Но он еще не притерпелся

вслепую хлеб нести ко рту.

Он пальцами перебирает

еду, роняет свой стакан.

И скорбно женщина взирает:

— Ну что ты делаешь, Иван!

А поздний сын его запойный

возводит руки к потолку.

Но дед все держится и только

дрожит, как птица на току.

И он кричит жене, что вторить

должна и слушаться — должна!

Лелеять старика и холить

и не перечить: ты — жена!

И в токовой слепой истоме

он замирает у дверей,

когда родня уйдет и в доме

один он остается с ней.

И вот, нашаривший рукою

покорное плечо ее,

он удаляется в покои,

бурча проклятие свое.

* * *

Какой ты теперь, по прошествии долгих веков?

Брюзга ли, объевшийся нежности, как пирогов?

Ханжа, неудачник, банкир о кольце золотом?

Нашел ли ты счастье и что там, за счастьем, потом?

А я так и вижу тебя, и бесцветен твой лик,

как будто затерт, чтобы не было больше улик,

как будто размыт, и мне кажется, там, за дождем,

ты прячешься где-то в неведомом мире, в другом.

И все же ты рядом, поблизости, встречу того

гляди и, пожалуй, уже не скажу ничего.

Я думала, умер, я думала, загнан, изгой!

А ты вот таким оказался — пустышкой, брюзгой.

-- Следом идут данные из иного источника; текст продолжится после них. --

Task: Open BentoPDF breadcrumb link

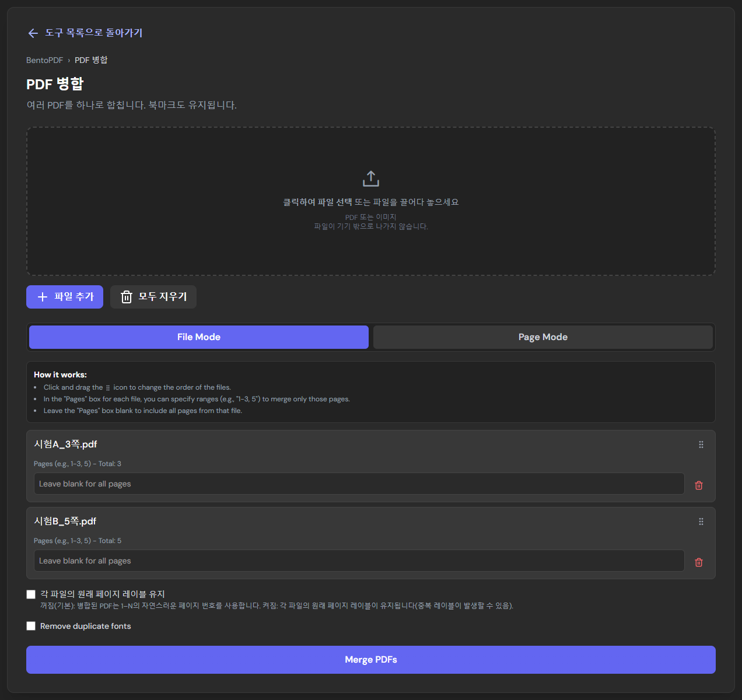Action: click(x=44, y=60)
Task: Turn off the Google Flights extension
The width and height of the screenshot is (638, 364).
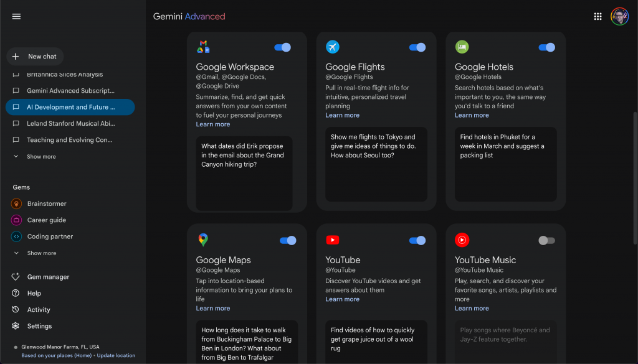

Но шарит в толпе мой надежд не растративший взгляд,

как будто не может поверить в реальность утрат.

* * *

Все было попусту. Пафос. Разоблаченье властей.

Ненавидели люто. Любили дергано.

Пытались делать детей

в отсутствие детородного органа.

Уходили в ванную, кафельную, как морг,

и ложились в воду, с бритвой, водкою

и телефоном. Спасал звонок.

Брали глоткою.

А теперь ори не ори — все оральный бред.

Заиметь прислугу. Пожить барыней.

Поиметь весь высший свет,

разоблаченных баловней…

Мама, Господи, ну а кто ж меня,

хоть какой плюгавенький?!

Чтобы сам пришел, среди бела дня,

цветик аленький.

Паду в ножки, расстелюсь травой,

брошу чушь пороть.

Буду щи варить да поругивать Путина.

Не дает Господь.

Говорит Господь: — Не пора, Ватутина.

* * *

Сыну до рождения.

Я нарисую тебе далекое море и белый берег я повешу рисунок над твоей головою чтобы ты всматривался в дома на горе синей чтобы ты выискивал что-то родное из прошлой жизни Я нарисую тебе белые стены в зеленой долине за которой море и перед которой море никогда не думала что ты воплотишься я никогда не думала что мне воздастся по вере Взгляд твой уйдет от меня тихо в солнечное сияние горизонта и из твоих мечтаний родится твоя вера и улетит твой помысел в золотую гавань

Загрузка...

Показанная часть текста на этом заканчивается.